Generate: Run the cfg-gen tool. It parses your schema and outputs a single config.h header containing a native C struct and a robust validation engine.
Load: Call the generated Config_load function in your main(). It atomically resolves all values from files, env vars, and CLI flags (passing argc and argv), validates them, and populates your struct.

1. The Philosophy: Schema-First Design

Instead of writing code to parse data, you write a schema to describe data. cfgsafe uses a custom DSL that allows you to define constraints directly in the definition.

// app.schema
schema Database {
  host: string { default: "localhost" }
  port: int    { default: 5432, range: 1..65535, env: "DB_PORT" }
  password: string { secret: true, required: true }
}

schema Config {
  service_name: string { required: true, pattern: "^[a-z0-9-]+$" }
  db: Database {}
}

By defining properties like range, pattern, or env in the schema, you eliminate hundreds of lines of manual validation logic. The generator (cfg-gen) handles the heavy lifting of ensuring the environment variables are checked and the regex is matched before your application even sees the data.

2. AOT Strong Typing: No More String Lookups

When you run cfg-gen app.schema, it outputs a native C struct. This is the “magic” of the AOT approach. You no longer access your configuration through string lookups like json_object_get_int(obj, "port").
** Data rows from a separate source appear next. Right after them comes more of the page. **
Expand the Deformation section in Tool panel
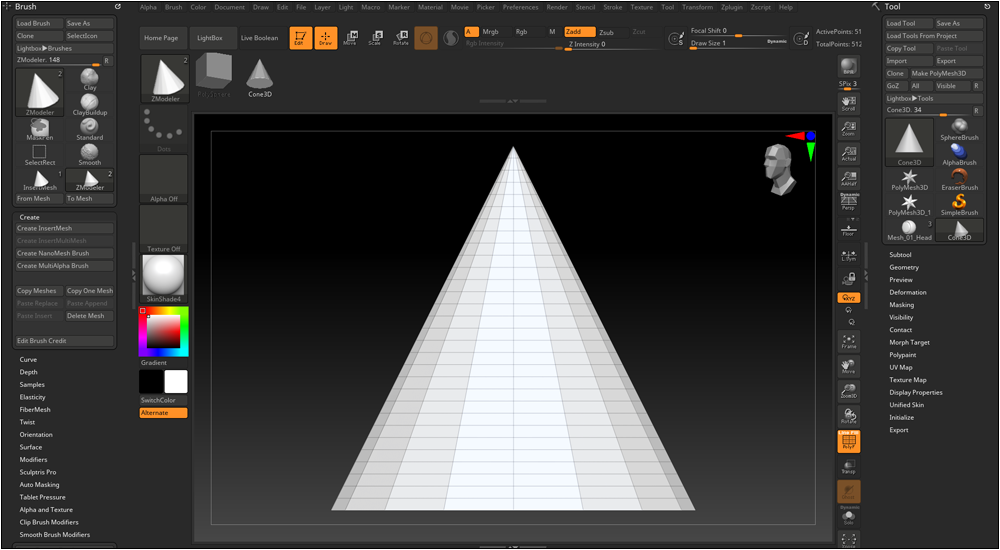Screen dimensions: 1000x550 coord(908,292)
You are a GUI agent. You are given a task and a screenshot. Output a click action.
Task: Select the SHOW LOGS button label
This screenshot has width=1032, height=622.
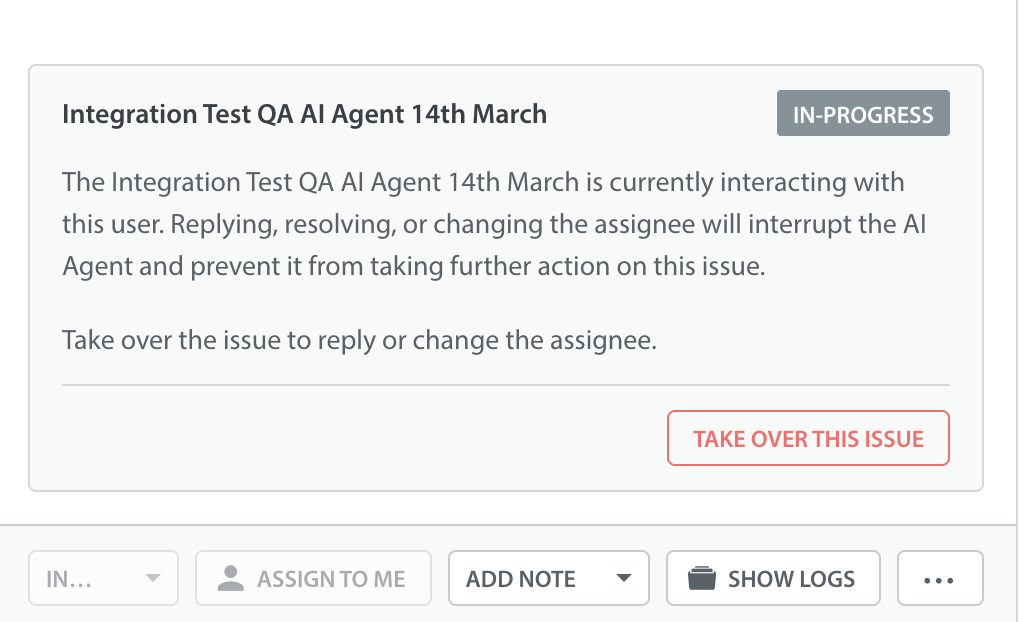point(791,578)
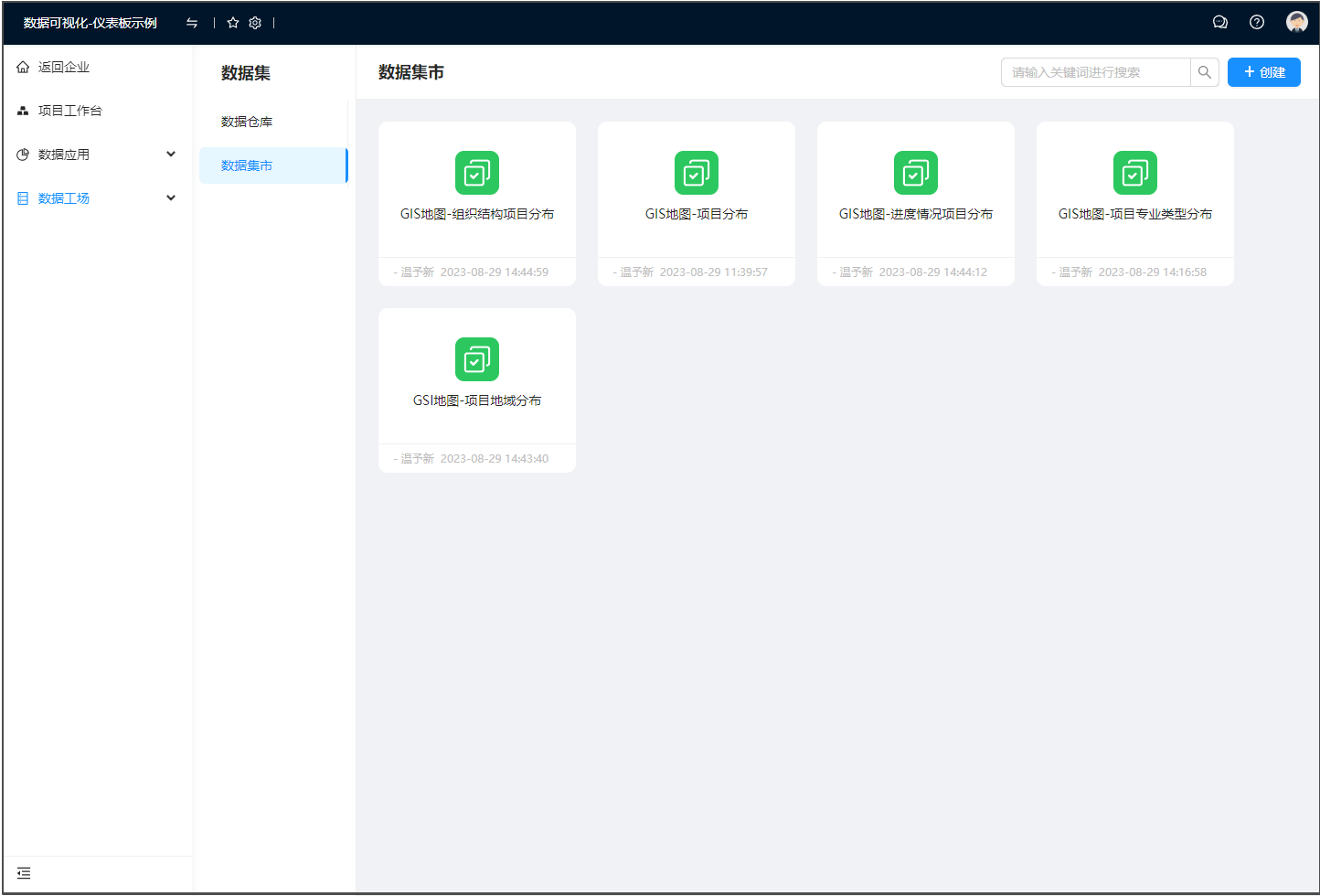Screen dimensions: 1320x896
Task: Expand the 数据应用 menu chevron
Action: 171,155
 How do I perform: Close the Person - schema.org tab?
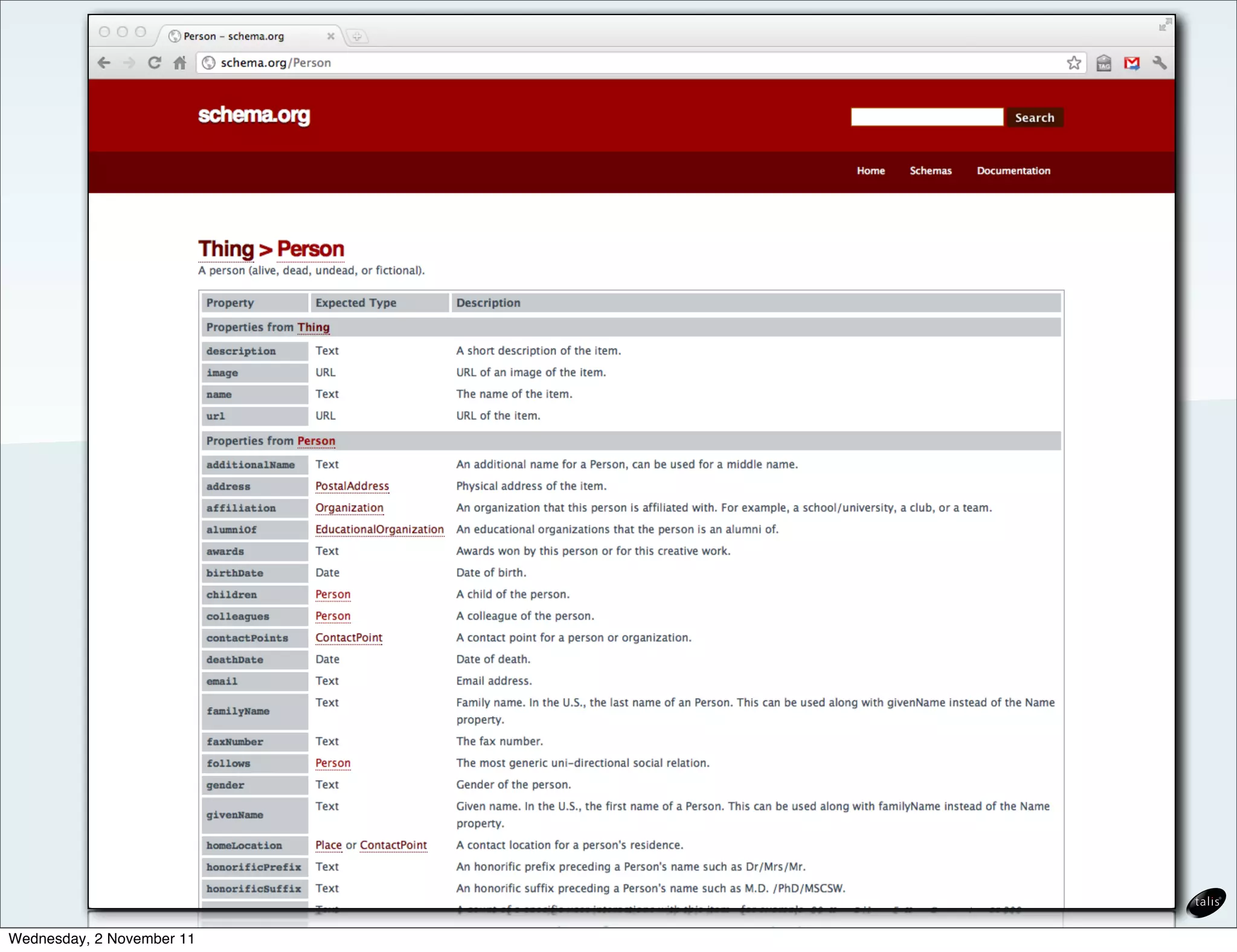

You access it as a native member:

// Generated header snippet
typedef struct {
    const char* host;
    int64_t port;
    const char* password;
} Database_t;

typedef struct {
    const char* service_name;
    Database_t db;
} Config_t;

This provides three immediate benefits:

Compile-time Safety: If you typo cfg.db.prt, the compiler refuses to build the app.
Zero Overhead: Accessing a struct member is a single memory offset. There is no hash map lookup or string comparison at runtime.
IDE Autocomplete: Your editor knows exactly what fields exist and what their types are.

3. The Memory Model: Solving “Death by a Thousand free()”

Managing string lifetimes in C is notoriously difficult. When you parse a JSON file, you often end up with dozens of tiny allocations scattered across the heap. Freeing them correctly—especially in nested structures—is a common source of memory leaks.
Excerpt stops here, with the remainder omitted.